Copy each of the following rows verbatim, keeping every word, number, and line break unchanged.
····················
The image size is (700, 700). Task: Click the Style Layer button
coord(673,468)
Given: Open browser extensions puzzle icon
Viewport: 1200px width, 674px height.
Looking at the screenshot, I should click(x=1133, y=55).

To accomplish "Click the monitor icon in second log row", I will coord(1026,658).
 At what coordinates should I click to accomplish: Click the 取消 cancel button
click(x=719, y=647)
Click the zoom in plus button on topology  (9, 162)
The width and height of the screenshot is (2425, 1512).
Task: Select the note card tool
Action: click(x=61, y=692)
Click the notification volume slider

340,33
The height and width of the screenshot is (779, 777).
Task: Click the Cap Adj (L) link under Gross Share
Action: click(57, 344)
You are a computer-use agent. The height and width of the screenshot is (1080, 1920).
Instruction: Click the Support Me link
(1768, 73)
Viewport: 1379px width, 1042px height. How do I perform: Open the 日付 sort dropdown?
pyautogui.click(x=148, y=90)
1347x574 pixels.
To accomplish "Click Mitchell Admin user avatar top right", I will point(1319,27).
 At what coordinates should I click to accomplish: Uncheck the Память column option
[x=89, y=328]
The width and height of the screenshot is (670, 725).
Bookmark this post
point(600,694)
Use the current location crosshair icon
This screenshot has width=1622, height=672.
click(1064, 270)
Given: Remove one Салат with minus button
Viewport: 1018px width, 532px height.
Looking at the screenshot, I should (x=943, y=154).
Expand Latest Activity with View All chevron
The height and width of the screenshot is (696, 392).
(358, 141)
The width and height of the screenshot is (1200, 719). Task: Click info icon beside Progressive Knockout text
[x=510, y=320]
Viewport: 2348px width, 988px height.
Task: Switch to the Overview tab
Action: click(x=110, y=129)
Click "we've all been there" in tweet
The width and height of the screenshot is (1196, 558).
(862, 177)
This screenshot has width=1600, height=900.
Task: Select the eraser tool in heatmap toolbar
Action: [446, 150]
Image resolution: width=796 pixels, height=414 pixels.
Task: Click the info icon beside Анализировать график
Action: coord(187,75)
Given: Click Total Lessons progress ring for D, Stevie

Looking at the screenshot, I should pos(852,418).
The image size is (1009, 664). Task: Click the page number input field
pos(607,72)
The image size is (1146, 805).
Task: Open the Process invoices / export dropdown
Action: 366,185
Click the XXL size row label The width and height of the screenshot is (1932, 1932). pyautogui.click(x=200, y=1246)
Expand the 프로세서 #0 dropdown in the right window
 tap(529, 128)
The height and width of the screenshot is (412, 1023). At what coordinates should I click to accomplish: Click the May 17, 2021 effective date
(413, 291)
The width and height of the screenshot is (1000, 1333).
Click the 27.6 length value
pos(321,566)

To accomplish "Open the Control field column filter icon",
····················
### The result
The image size is (700, 700). Task: Click the Style Layer button
coord(673,468)
Given: Open browser extensions puzzle icon
Viewport: 1200px width, 674px height.
Looking at the screenshot, I should click(x=1133, y=55).

To accomplish "Click the monitor icon in second log row", I will coord(1026,658).
 At what coordinates should I click to accomplish: Click the 取消 cancel button
click(x=719, y=647)
Click the zoom in plus button on topology  (9, 162)
The width and height of the screenshot is (2425, 1512).
Task: Select the note card tool
Action: click(x=61, y=692)
Click the notification volume slider

340,33
The height and width of the screenshot is (779, 777).
Task: Click the Cap Adj (L) link under Gross Share
Action: click(57, 344)
You are a computer-use agent. The height and width of the screenshot is (1080, 1920).
Instruction: Click the Support Me link
(1768, 73)
Viewport: 1379px width, 1042px height. How do I perform: Open the 日付 sort dropdown?
pyautogui.click(x=148, y=90)
1347x574 pixels.
To accomplish "Click Mitchell Admin user avatar top right", I will point(1319,27).
 At what coordinates should I click to accomplish: Uncheck the Память column option
[x=89, y=328]
The width and height of the screenshot is (670, 725).
Bookmark this post
point(600,694)
Use the current location crosshair icon
This screenshot has width=1622, height=672.
click(1064, 270)
Given: Remove one Салат with minus button
Viewport: 1018px width, 532px height.
Looking at the screenshot, I should (x=943, y=154).
Expand Latest Activity with View All chevron
The height and width of the screenshot is (696, 392).
(358, 141)
The width and height of the screenshot is (1200, 719). Task: Click info icon beside Progressive Knockout text
[x=510, y=320]
Viewport: 2348px width, 988px height.
Task: Switch to the Overview tab
Action: click(x=110, y=129)
Click "we've all been there" in tweet
The width and height of the screenshot is (1196, 558).
(862, 177)
This screenshot has width=1600, height=900.
Task: Select the eraser tool in heatmap toolbar
Action: [446, 150]
Image resolution: width=796 pixels, height=414 pixels.
Task: Click the info icon beside Анализировать график
Action: coord(187,75)
Given: Click Total Lessons progress ring for D, Stevie

Looking at the screenshot, I should pos(852,418).
The image size is (1009, 664). Task: Click the page number input field
pos(607,72)
The image size is (1146, 805).
Task: Open the Process invoices / export dropdown
Action: 366,185
Click the XXL size row label The width and height of the screenshot is (1932, 1932). pyautogui.click(x=200, y=1246)
Expand the 프로세서 #0 dropdown in the right window
 tap(529, 128)
The height and width of the screenshot is (412, 1023). At what coordinates should I click to accomplish: Click the May 17, 2021 effective date
(413, 291)
The width and height of the screenshot is (1000, 1333).
Click the 27.6 length value
pos(321,566)

To accomplish "Open the Control field column filter icon",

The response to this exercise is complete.